Provide Information by Assertions¶
Another way to hint FreeTensor is to add some assert
statements in the program. In this way, you can add some more precise hints, which reveals mathematical properties among specifc elements, instead of the whole tensor. Here is an example of adding two n
-length vectors, and the program is scheduled to execute in parallel.
def sch(s):
outer, inner = s.split('Li', 32)
s.parallelize(outer, 'openmp')
@ft.optimize(schedule_callback=sch, verbose=1)
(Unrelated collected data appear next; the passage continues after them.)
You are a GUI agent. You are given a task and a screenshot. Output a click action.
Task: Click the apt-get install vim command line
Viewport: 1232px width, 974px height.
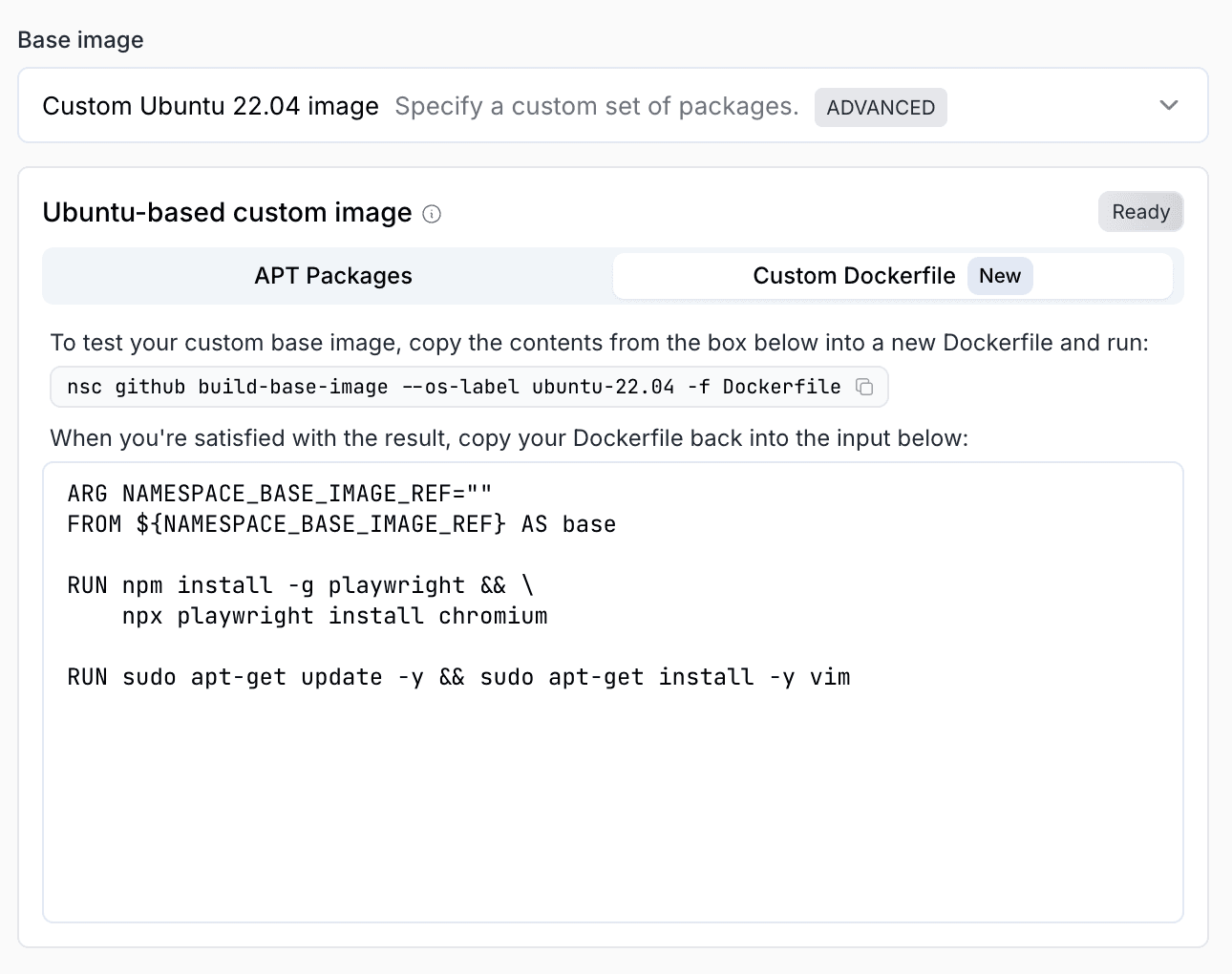(458, 676)
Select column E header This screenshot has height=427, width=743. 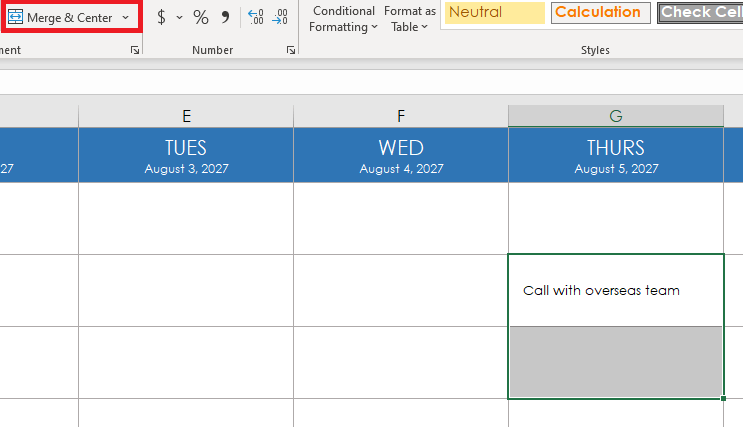point(186,116)
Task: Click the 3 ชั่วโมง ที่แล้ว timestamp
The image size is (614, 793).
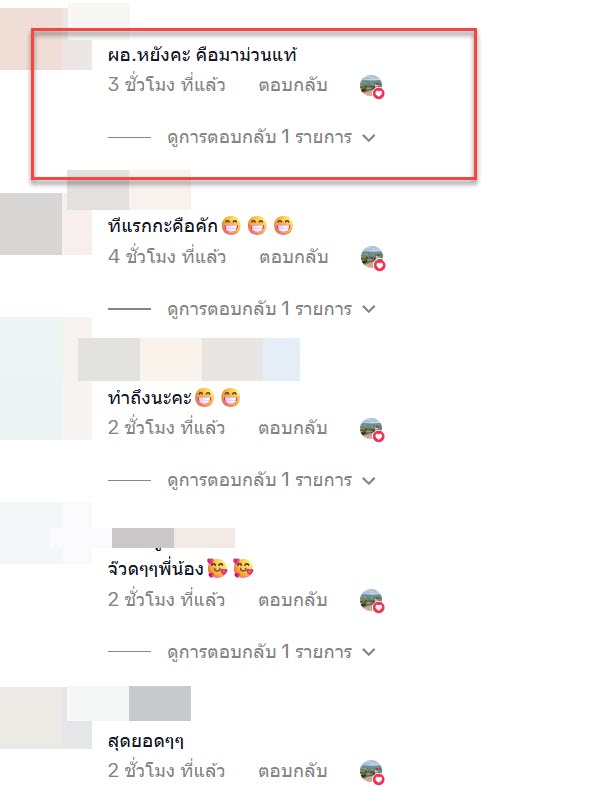Action: 166,85
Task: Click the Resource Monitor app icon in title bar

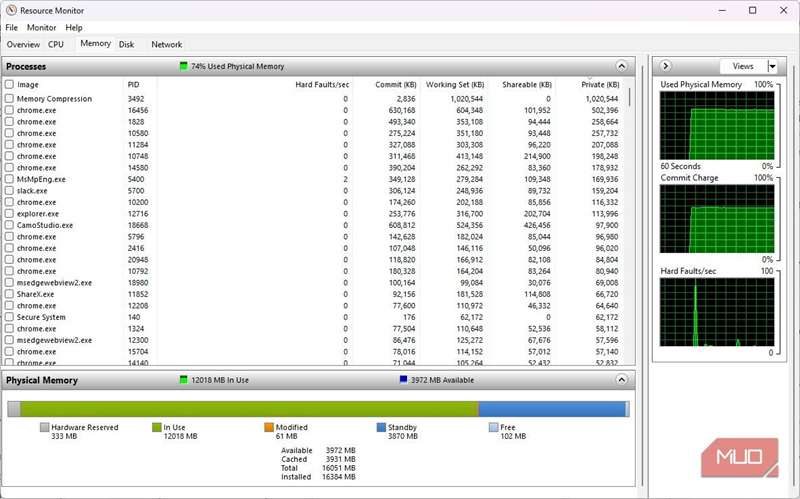Action: (11, 10)
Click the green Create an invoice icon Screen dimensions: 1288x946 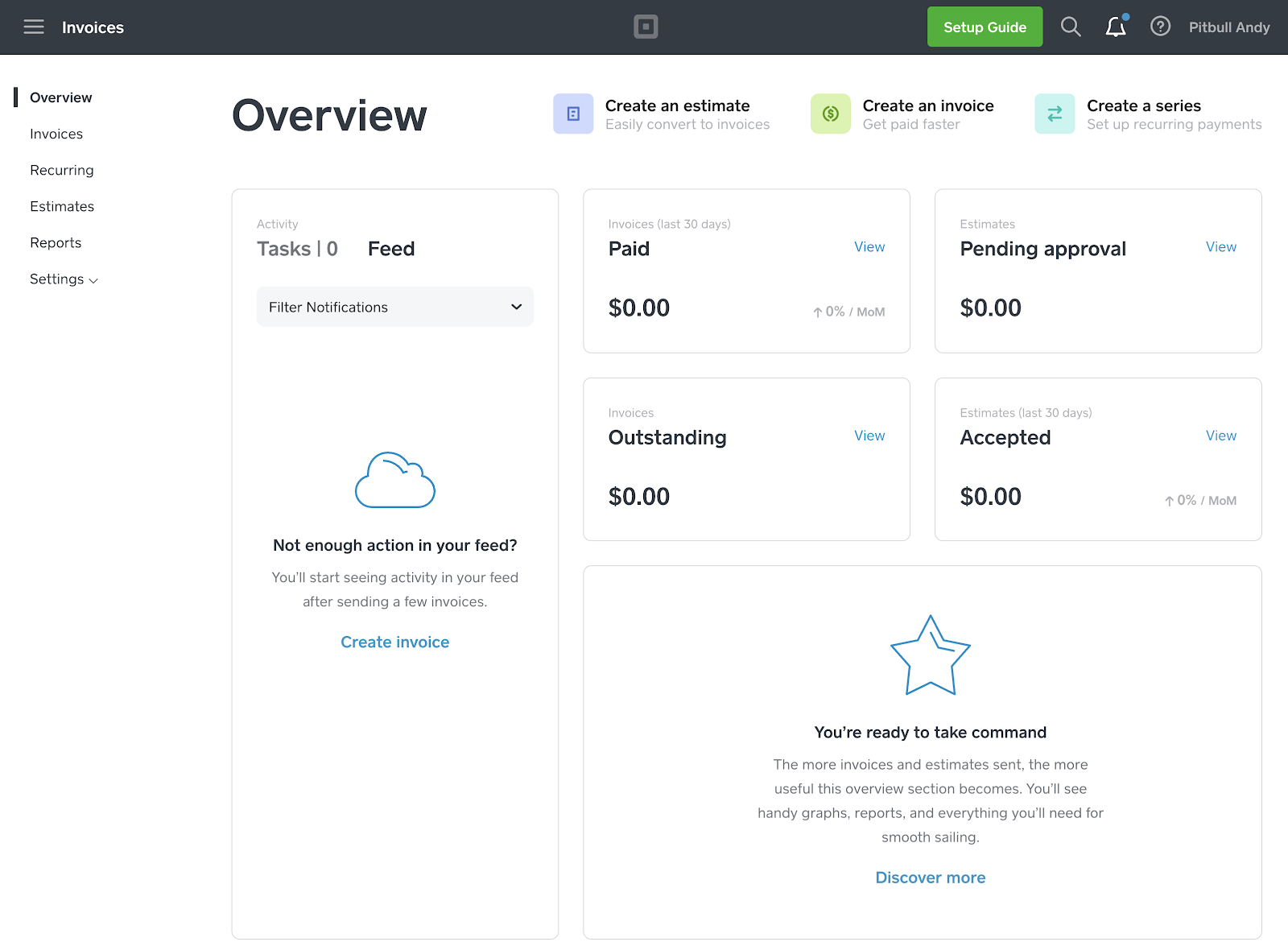pyautogui.click(x=830, y=114)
def test(n: ft.Var[(), "int32"], a, b):
a: ft.Var[(n,), "int32"]
b: ft.Var[(n,), "int32"]
y = ft.empty((n,), "int32")
#! label: Li
for i in range(n):
y[i] = a[i] + b[i]
return y
The algorithm is simple: we use (at most) n // 32
threads, each computing 32 elements. However, if you look the code, you will find the length of the serial loop is not as simple as 32. Instead, it is a complex expression that results in 31 or 32. This is because n
is not always divisible by 32
.
Suppose in our case, n
is really divisible by 32, we can add an assert
statement to hint FreeTensor: assert n % 32 == 0
, and the serial loop will have a neat length 32. A complete example is below:
import freetensor as ft
import re
def sch(s):
outer, inner = s.split('Li', 32)
s.parallelize(outer, 'openmp')
@ft.optimize(schedule_callback=sch, verbose=1)
def test_no_hint(n: ft.Var[(), "int32"], a, b):
a: ft.Var[(n,), "int32"]
b: ft.Var[(n,), "int32"]
y = ft.empty((n,), "int32")
#! label: Li
for i in range(n):
y[i] = a[i] + b[i]
return y
# You will not find a 32-length loop
assert not re.search(r".* = 0; .* < 32; .*\+\+",
test_no_hint.native_code().code)
@ft.optimize(schedule_callback=sch, verbose=1)
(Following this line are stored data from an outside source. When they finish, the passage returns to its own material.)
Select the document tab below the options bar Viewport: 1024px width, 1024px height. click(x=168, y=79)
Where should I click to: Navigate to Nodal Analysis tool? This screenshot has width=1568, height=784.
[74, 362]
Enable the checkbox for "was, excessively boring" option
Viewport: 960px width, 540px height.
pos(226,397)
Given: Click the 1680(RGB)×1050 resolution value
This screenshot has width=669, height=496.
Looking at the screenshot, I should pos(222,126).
def test_hint(n: ft.Var[(), "int32"], a, b):
a: ft.Var[(n,), "int32"]
b: ft.Var[(n,), "int32"]
y = ft.empty((n,), "int32")
assert n % 32 == 0
#! label: Li
for i in range(n):
y[i] = a[i] + b[i]
return y
# You will find a 32-length loop
assert re.search(r".* = 0; .* < 32; .*\+\+", test_hint.native_code().code)
Hint Free of Dependence by no_deps
¶
Schedules and optimization passes in FreeTensor are guaranteed not to break the program semantics by analyzing the dependence of reads and writes. But sometimes there will be false positives: the program still runs correctly, but some schedules and optimization passes are unable to apply to it. Here is an exmple of iterating through all elements in a sparse matrix in CSR format:
import freetensor as ft
@ft.schedule(callback=lambda s: s.parallelize("Li", "openmp"))
@ft.transform
def test(ptr, edge1, edge2):
ptr: ft.Var[(11,), "int32", "input", "cpu"]
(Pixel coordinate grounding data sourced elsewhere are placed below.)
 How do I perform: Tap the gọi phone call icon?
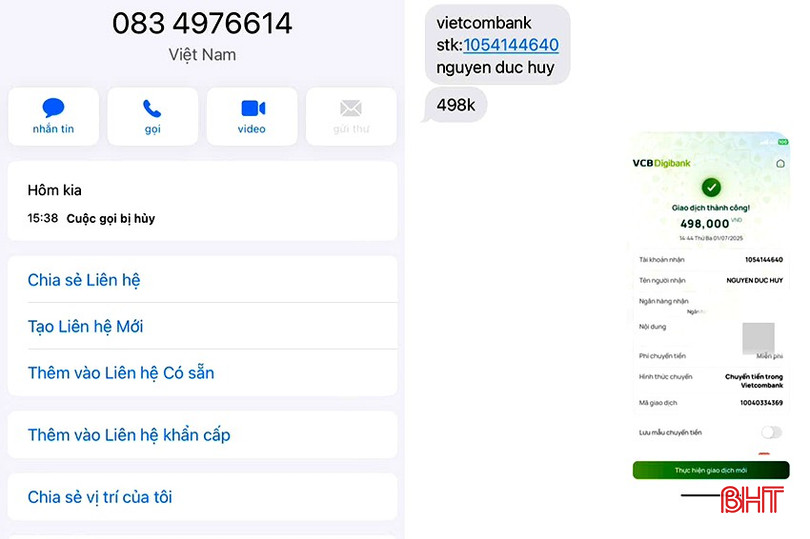(152, 109)
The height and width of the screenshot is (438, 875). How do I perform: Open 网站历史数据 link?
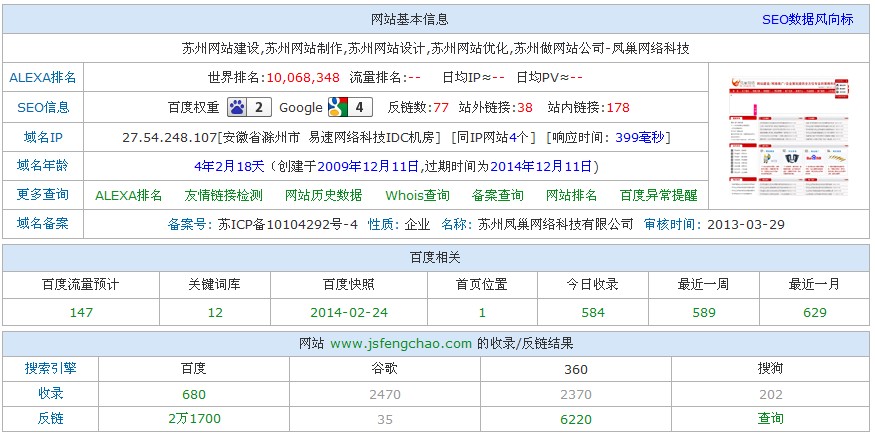click(x=323, y=195)
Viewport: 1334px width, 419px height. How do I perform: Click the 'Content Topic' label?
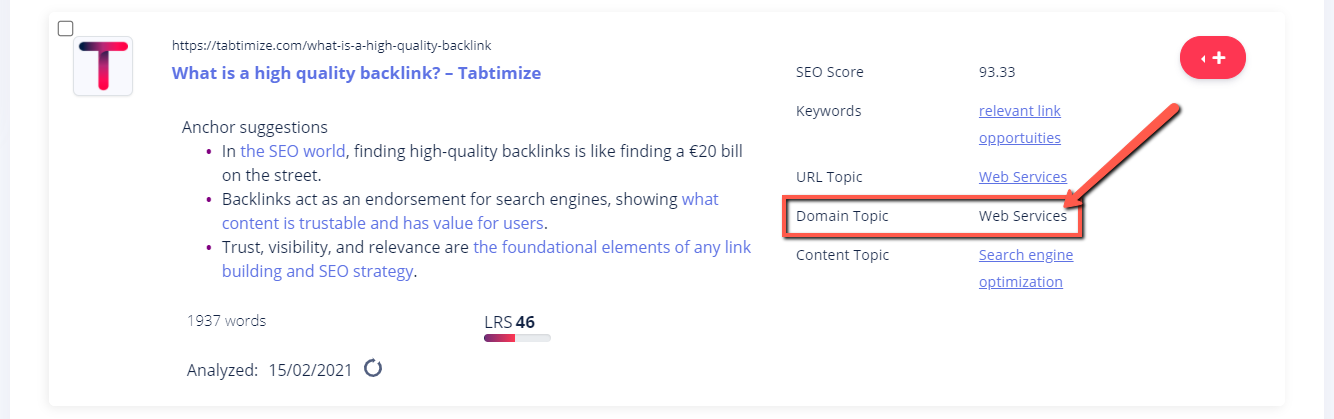[842, 255]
edge1: ft.Var[(50,), "int32", "input", "cpu"]
edge2: ft.Var[(50,), "int32", "output", "cpu"]
#! label: Li
#! no_deps: edge2
# ^^^^^^^^^^^^^^ LOOK HERE
for i in range(10):
for j in range(ptr[i], ptr[i + 1]):
edge2[j] = edge1[j] + i
Suppose in this example users guarantee values in ptr
is monotonically increasing (because it is a CSR format), the i
loop can then be parallelized, but FreeTensor does not aknowledge it. Without this assumption, the ranges of j
may overlap for different i
, which can be expressed as dependence between different i
, and it stops FreeTensor to parallelize the i
loop. By adding a #! no_deps: edge2
line as in the example, you can hint FreeTensor there is actually no dependence on variable edge1
at all, and FreeTensor can safely do the parallelization. If you are hinting for multiple variables, add one line for each.
Note for Automatic Differentiation
If you are performing an Automatic Differentiation, you may hint for more variables to make the schedules and passes also applicable to the differentiated program. Specifically, all read-only variables' gradient will be written in the differentiated program. In the case above, edge1
's gradient will be written. Thus, you need to hint no_deps
for both edge1
and edge2
(hint for a variable is automatically applied to its gradient).